If strict mode is enabled, an error will occur when entering values out of the range. Out of range values will be truncated if strict mode is not enabled. Truncation is determined by the range of the data type and not its display width. Floating-point and fixed-point columns are rounded to the number of decimals specified.

Numeric data types

Type name

Meaning

TINYINT

Very small integer

SMALLINT

Small integer

MEDIUMINT

Medium-sized integer

INT

Standard integer

BIGINT

Large integer

FLOAT

Single-precision floating-point number

DOUBLE

Double-precision floating-point number

DECIMAL

Fixed-point number

BIT

Bit field

Integers

Include:

  • TINYINT
  • SMALLINT
  • MEDIUMINT
  • INT
  • BIGINT

These vary in the values they represent as well as the storage space needed. Integers can be UNSIGNED (only positive) which shifts the range upwards and begins at 0. When defining the integer column you can optionally include a display size (from 1 to 255). This is the number of characters needed to display the integer and does not affect the storage in any way. If no size is given, a default (size of longest integer for that type) size is assigned.

Floating-point and fixed-point

Floating-point types include:

  • Float
  • Double – also know as DOUBLE PRECISION

Fixed-point includes:

  • Decimal – also known as NUMERIC and FIXED

There is a positive maximum and minimum range as well as a negative maximum and minimum range for floating-point types. Both floating-point and fixed-point types can be defined as UNSIGNED (only positive). The range is not shifted upward, only positive values are now allowed. They both also allow you to indicate the number of significant digits (M – a value from 1 to 255) and decimal places (D - a value from 0 to 30) to display. These are optional:

  • FLOAT and DOUBLE – Your hardware then determines the precision of the display
  • DECIMAL – If D omitted it defaults to 0, if M omitted it defaults to 10

The DECIMAL values are stored as strings and have a fixed number of decimals which means that they are not rounded off (good for currency values). This applies only to storage and retrieval as calculations can use floating-point operations.

BIT data type

Bit data types hold bit-field values. You can include an optional column width when defining a BIT column.

*RAW RECORDS*:
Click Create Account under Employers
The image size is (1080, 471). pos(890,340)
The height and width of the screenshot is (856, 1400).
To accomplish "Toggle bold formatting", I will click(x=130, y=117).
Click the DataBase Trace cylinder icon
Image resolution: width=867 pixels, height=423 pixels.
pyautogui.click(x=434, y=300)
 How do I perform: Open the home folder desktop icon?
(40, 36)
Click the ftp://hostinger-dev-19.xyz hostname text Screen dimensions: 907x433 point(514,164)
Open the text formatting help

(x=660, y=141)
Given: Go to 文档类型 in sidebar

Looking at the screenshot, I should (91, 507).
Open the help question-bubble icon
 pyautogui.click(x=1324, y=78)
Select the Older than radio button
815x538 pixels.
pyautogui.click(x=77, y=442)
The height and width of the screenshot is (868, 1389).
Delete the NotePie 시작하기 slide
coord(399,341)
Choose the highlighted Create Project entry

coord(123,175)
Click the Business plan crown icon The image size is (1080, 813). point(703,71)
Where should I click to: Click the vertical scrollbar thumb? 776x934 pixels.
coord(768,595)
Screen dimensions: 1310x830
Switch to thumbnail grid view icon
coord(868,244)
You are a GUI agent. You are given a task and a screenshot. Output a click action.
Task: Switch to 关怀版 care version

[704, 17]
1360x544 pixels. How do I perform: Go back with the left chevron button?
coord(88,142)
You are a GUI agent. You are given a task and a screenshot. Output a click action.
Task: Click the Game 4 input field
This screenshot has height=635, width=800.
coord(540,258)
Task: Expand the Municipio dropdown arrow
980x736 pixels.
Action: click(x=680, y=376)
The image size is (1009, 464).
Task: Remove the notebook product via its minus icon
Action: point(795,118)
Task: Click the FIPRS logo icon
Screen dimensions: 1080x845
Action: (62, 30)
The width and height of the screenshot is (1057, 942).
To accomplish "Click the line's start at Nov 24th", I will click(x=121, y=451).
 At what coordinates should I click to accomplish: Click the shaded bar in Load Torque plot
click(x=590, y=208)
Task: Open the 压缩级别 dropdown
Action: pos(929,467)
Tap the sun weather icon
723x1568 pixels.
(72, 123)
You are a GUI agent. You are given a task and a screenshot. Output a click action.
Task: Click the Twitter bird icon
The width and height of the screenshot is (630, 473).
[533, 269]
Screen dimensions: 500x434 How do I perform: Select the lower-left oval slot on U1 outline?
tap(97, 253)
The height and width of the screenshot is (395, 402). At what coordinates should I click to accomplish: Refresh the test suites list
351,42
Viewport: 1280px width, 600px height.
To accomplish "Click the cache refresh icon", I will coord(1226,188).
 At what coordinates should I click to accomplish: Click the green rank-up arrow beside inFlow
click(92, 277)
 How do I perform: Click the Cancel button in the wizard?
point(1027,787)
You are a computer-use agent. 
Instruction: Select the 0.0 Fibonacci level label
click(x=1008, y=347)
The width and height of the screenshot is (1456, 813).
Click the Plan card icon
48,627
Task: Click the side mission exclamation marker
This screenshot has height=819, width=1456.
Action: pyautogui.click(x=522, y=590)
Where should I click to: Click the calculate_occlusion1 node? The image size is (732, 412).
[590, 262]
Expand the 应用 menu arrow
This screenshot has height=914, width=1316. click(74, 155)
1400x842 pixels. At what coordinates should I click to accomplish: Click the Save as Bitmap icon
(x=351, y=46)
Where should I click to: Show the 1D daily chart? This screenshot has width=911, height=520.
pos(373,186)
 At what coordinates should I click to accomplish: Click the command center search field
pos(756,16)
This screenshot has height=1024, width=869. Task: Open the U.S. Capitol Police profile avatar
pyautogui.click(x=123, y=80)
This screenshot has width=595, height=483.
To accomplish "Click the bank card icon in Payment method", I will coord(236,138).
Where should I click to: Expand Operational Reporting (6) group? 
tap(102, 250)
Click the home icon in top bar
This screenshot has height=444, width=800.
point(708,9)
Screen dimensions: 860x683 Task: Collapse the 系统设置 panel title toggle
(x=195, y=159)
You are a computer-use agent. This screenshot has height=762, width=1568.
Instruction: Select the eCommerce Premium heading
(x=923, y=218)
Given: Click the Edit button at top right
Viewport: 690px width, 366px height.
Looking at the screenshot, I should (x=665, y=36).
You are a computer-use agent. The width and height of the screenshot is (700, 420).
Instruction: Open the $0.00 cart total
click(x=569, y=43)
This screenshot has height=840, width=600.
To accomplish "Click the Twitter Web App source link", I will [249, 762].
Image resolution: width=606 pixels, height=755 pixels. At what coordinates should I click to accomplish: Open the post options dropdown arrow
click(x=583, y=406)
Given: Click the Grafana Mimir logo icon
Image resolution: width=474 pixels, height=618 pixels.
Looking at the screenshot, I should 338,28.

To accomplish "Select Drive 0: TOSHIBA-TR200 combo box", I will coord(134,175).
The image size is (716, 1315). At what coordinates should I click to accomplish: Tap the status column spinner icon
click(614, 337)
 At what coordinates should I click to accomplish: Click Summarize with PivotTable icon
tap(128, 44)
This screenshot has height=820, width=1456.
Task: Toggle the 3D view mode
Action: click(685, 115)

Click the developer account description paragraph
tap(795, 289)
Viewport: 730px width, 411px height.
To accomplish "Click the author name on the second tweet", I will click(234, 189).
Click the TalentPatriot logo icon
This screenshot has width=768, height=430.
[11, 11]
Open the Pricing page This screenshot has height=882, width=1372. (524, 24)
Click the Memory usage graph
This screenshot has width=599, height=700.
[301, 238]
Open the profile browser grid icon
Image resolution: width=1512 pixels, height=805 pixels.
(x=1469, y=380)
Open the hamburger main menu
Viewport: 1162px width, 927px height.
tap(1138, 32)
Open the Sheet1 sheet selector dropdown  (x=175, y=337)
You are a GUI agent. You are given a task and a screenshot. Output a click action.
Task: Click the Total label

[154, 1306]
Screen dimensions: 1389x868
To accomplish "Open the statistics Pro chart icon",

*TASK REQUIREMENTS*:
a - Reproduce verbatim the section of the passage on numeric data types that begins with the words containing "These vary in" and ends with "size is assigned.".
b - List every integer type named in the passage on numeric data types.

*ANSWERS BELOW*:
a -
These vary in the values they represent as well as the storage space needed. Integers can be UNSIGNED (only positive) which shifts the range upwards and begins at 0. When defining the integer column you can optionally include a display size (from 1 to 255). This is the number of characters needed to display the integer and does not affect the storage in any way. If no size is given, a default (size of longest integer for that type) size is assigned.

b -
TINYINT
SMALLINT
MEDIUMINT
INT
BIGINT